(Information provided begins)

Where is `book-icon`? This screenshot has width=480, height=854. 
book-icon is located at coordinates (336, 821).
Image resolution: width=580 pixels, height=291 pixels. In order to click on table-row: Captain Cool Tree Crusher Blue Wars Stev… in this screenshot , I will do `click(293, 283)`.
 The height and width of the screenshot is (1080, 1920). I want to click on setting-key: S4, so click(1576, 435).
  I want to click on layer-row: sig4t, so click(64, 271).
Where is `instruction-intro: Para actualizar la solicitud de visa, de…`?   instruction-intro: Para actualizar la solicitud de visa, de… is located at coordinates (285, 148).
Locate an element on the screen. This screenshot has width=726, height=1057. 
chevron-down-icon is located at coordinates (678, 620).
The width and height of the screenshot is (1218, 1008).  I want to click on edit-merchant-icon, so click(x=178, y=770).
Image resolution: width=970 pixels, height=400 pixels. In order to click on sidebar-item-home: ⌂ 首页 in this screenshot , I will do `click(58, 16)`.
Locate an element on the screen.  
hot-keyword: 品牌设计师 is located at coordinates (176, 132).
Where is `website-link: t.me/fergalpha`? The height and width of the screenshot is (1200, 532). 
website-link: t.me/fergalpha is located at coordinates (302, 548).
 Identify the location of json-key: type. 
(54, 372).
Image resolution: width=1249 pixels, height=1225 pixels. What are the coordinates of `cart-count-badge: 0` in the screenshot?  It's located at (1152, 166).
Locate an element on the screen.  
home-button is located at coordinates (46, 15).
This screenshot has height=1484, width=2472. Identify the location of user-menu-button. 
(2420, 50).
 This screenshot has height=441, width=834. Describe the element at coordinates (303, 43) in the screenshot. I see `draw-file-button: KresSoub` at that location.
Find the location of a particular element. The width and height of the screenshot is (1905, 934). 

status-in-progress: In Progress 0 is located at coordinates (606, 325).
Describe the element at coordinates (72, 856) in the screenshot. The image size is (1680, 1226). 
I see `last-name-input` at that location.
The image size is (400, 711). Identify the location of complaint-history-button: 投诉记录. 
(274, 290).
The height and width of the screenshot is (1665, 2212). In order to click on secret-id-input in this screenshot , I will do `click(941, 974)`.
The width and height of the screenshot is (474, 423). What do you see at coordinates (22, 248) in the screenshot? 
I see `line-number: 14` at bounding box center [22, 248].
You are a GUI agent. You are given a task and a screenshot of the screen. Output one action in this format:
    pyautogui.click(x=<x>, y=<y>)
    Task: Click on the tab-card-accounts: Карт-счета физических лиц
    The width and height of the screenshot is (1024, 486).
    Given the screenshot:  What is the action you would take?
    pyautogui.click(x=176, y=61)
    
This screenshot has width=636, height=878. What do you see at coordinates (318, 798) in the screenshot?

(Information provided ends)

▸ The task:
Rewrite all of the data above, replacing "Locate an element on the screen" with "Find the position of an element on the screen" wherever it occurs and keeping everything else unchanged.

▸ Response to the task:
Where is `book-icon`? This screenshot has width=480, height=854. 
book-icon is located at coordinates (336, 821).
Image resolution: width=580 pixels, height=291 pixels. In order to click on table-row: Captain Cool Tree Crusher Blue Wars Stev… in this screenshot , I will do `click(293, 283)`.
 The height and width of the screenshot is (1080, 1920). I want to click on setting-key: S4, so click(1576, 435).
  I want to click on layer-row: sig4t, so click(64, 271).
Where is `instruction-intro: Para actualizar la solicitud de visa, de…`?   instruction-intro: Para actualizar la solicitud de visa, de… is located at coordinates (285, 148).
Find the position of an element on the screen. This screenshot has width=726, height=1057. 
chevron-down-icon is located at coordinates (678, 620).
The width and height of the screenshot is (1218, 1008).  I want to click on edit-merchant-icon, so click(x=178, y=770).
Image resolution: width=970 pixels, height=400 pixels. In order to click on sidebar-item-home: ⌂ 首页 in this screenshot , I will do `click(58, 16)`.
Find the position of an element on the screen.  
hot-keyword: 品牌设计师 is located at coordinates (176, 132).
Where is `website-link: t.me/fergalpha`? The height and width of the screenshot is (1200, 532). 
website-link: t.me/fergalpha is located at coordinates (302, 548).
 Identify the location of json-key: type. 
(54, 372).
Image resolution: width=1249 pixels, height=1225 pixels. What are the coordinates of `cart-count-badge: 0` in the screenshot?  It's located at (1152, 166).
Find the position of an element on the screen.  
home-button is located at coordinates (46, 15).
This screenshot has height=1484, width=2472. Identify the location of user-menu-button. 
(2420, 50).
 This screenshot has height=441, width=834. Describe the element at coordinates (303, 43) in the screenshot. I see `draw-file-button: KresSoub` at that location.
Find the location of a particular element. The width and height of the screenshot is (1905, 934). 

status-in-progress: In Progress 0 is located at coordinates (606, 325).
Describe the element at coordinates (72, 856) in the screenshot. The image size is (1680, 1226). 
I see `last-name-input` at that location.
The image size is (400, 711). Identify the location of complaint-history-button: 投诉记录. 
(274, 290).
The height and width of the screenshot is (1665, 2212). In order to click on secret-id-input in this screenshot , I will do `click(941, 974)`.
The width and height of the screenshot is (474, 423). What do you see at coordinates (22, 248) in the screenshot? 
I see `line-number: 14` at bounding box center [22, 248].
You are a GUI agent. You are given a task and a screenshot of the screen. Output one action in this format:
    pyautogui.click(x=<x>, y=<y>)
    Task: Click on the tab-card-accounts: Карт-счета физических лиц
    The width and height of the screenshot is (1024, 486).
    Given the screenshot:  What is the action you would take?
    pyautogui.click(x=176, y=61)
    
This screenshot has width=636, height=878. What do you see at coordinates (318, 798) in the screenshot?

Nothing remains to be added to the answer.